General Masked Inference: maskedhaz

maskedhaz — When component lifetimes follow distributions beyond exponential and Weibull — Gompertz, log-logistic, or arbitrary user-defined hazard functions — maskedhaz provides MLE for the masked series system likelihood using numerical methods.

maskedhaz builds on serieshaz for system construction and maskedcauses for masked data infrastructure. It uses numerical integration (stats::integrate) for left and interval-censored contributions and numerical differentiation (numDeriv::jacobian) for the Hessian.

The trade-off is clear: maskedhaz handles any component lifetime distribution that flexhaz can represent, at the cost of speed and the availability of analytical derivatives.

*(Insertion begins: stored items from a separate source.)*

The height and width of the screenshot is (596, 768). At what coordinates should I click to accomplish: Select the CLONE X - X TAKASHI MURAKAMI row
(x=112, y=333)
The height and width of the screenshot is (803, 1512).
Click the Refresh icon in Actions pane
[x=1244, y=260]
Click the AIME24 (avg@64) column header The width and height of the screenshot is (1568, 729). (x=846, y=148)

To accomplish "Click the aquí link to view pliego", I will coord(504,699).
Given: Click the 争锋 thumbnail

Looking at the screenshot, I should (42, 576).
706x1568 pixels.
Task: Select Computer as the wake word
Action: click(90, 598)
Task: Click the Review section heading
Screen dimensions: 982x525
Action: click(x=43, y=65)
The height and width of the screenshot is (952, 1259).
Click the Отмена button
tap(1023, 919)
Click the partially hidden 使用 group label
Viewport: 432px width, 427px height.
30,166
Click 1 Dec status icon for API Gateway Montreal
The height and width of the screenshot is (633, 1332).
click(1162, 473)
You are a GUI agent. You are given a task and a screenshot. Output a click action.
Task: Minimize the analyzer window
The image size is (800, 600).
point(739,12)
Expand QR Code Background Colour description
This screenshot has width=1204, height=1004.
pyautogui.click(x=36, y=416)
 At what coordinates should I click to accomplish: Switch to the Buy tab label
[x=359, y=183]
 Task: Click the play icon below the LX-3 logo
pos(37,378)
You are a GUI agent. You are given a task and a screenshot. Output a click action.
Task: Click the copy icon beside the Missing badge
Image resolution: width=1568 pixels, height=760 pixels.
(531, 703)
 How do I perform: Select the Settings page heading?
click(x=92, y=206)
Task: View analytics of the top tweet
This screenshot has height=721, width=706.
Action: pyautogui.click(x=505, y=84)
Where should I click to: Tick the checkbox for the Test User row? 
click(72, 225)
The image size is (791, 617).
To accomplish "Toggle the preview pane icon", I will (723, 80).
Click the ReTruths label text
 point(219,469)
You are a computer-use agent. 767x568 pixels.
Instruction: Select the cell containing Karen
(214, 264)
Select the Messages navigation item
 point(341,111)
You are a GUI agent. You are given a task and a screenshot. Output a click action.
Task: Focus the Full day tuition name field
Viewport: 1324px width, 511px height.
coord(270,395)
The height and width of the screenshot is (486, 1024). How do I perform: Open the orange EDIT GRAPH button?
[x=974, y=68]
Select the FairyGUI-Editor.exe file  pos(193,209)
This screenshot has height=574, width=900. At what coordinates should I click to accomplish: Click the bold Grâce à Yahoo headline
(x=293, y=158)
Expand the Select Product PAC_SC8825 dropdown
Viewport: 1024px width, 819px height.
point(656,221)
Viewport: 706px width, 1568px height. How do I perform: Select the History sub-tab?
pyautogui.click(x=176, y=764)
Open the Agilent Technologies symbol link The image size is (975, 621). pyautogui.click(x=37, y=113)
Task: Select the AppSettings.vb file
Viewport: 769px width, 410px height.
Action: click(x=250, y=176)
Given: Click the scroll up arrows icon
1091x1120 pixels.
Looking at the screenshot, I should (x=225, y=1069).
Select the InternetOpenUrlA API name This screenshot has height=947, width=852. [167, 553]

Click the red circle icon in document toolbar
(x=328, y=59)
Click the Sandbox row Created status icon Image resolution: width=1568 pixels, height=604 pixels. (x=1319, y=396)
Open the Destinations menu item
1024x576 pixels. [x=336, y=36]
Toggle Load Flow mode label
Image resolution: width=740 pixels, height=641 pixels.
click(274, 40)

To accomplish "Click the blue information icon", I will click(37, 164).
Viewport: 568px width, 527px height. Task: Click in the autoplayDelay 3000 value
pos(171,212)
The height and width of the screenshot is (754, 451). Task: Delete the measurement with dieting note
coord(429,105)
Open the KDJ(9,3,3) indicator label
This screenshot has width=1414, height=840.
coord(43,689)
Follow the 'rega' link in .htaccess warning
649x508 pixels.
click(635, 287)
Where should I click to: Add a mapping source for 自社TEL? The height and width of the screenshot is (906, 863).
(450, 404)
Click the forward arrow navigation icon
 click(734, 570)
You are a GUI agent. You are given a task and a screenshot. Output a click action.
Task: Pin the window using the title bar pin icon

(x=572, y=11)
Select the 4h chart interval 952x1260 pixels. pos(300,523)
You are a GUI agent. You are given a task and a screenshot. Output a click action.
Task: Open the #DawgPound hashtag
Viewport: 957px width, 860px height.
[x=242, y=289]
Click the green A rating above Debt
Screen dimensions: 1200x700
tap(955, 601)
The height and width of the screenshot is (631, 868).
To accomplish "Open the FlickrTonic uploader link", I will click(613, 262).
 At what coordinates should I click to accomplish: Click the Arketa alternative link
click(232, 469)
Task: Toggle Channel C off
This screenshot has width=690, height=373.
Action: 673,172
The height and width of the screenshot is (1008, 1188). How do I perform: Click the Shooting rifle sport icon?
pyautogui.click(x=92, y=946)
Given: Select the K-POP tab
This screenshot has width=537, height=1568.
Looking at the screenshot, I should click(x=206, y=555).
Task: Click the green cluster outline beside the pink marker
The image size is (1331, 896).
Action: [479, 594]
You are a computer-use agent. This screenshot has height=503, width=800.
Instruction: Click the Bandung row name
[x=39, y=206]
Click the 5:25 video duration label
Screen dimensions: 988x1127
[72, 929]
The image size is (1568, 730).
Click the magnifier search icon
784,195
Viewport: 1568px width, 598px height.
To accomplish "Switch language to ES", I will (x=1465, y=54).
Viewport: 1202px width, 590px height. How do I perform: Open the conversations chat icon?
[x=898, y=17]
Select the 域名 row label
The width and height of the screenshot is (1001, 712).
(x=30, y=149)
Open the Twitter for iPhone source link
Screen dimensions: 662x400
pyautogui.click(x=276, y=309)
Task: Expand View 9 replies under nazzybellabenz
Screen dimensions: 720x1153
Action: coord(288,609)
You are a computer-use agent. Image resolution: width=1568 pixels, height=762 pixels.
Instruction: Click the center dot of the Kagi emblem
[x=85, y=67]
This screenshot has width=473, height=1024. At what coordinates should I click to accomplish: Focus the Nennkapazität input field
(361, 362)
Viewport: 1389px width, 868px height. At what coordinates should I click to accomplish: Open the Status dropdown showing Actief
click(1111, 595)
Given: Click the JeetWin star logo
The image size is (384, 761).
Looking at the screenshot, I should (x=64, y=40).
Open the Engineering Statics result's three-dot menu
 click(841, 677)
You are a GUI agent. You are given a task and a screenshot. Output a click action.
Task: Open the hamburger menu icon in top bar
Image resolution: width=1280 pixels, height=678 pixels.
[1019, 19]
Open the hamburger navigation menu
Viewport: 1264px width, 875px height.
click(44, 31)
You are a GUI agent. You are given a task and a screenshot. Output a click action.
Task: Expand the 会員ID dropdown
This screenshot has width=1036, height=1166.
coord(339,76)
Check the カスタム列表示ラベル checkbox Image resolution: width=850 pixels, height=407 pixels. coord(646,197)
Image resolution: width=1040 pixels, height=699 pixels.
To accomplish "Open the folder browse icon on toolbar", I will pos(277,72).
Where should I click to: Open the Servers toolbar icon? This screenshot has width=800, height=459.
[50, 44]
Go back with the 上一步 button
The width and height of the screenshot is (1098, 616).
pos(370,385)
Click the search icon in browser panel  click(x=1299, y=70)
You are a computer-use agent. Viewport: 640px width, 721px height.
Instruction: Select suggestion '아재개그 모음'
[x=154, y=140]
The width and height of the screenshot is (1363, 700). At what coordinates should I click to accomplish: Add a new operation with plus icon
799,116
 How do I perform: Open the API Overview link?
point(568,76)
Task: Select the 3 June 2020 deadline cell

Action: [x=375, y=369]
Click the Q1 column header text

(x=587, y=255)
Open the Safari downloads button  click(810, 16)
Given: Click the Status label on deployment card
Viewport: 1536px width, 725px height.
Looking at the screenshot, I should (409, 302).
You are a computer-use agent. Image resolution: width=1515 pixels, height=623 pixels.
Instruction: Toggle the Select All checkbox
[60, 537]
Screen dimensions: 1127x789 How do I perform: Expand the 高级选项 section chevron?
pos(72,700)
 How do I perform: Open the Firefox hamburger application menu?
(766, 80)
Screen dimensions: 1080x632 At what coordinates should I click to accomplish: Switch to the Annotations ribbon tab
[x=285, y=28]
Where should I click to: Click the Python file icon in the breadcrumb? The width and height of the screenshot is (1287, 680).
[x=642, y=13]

For exponential and Weibull components, maskedcauses is the faster and more precise choice.

Cross-validation tests in maskedhaz verify that its numerical results match the analytical results from maskedcauses for the exponential special case, providing confidence in both implementations.

Choosing the Right Package

You need… Use
Component lifetimes are exponential maskedcauses::exp_series_md_c1_c2_c3()
Component lifetimes are Weibull (shared shape) maskedcauses::wei_series_homogeneous_md_c1_c2_c3()
Component lifetimes are Weibull (different shapes) maskedcauses::wei_series_md_c1_c2_c3()
Model selection across the Weibull chain maskedcauses — see vignette("model_selection")
Component lifetimes are Gompertz, log-logistic, or custom maskedhaz with flexhaz components
Series system distribution (no masking) serieshaz with flexhaz components
Single-component DFR distribution flexhaz
MLE algebra (delta method, bootstrap) algebraic.mle
Composing optimization strategies compositional.mle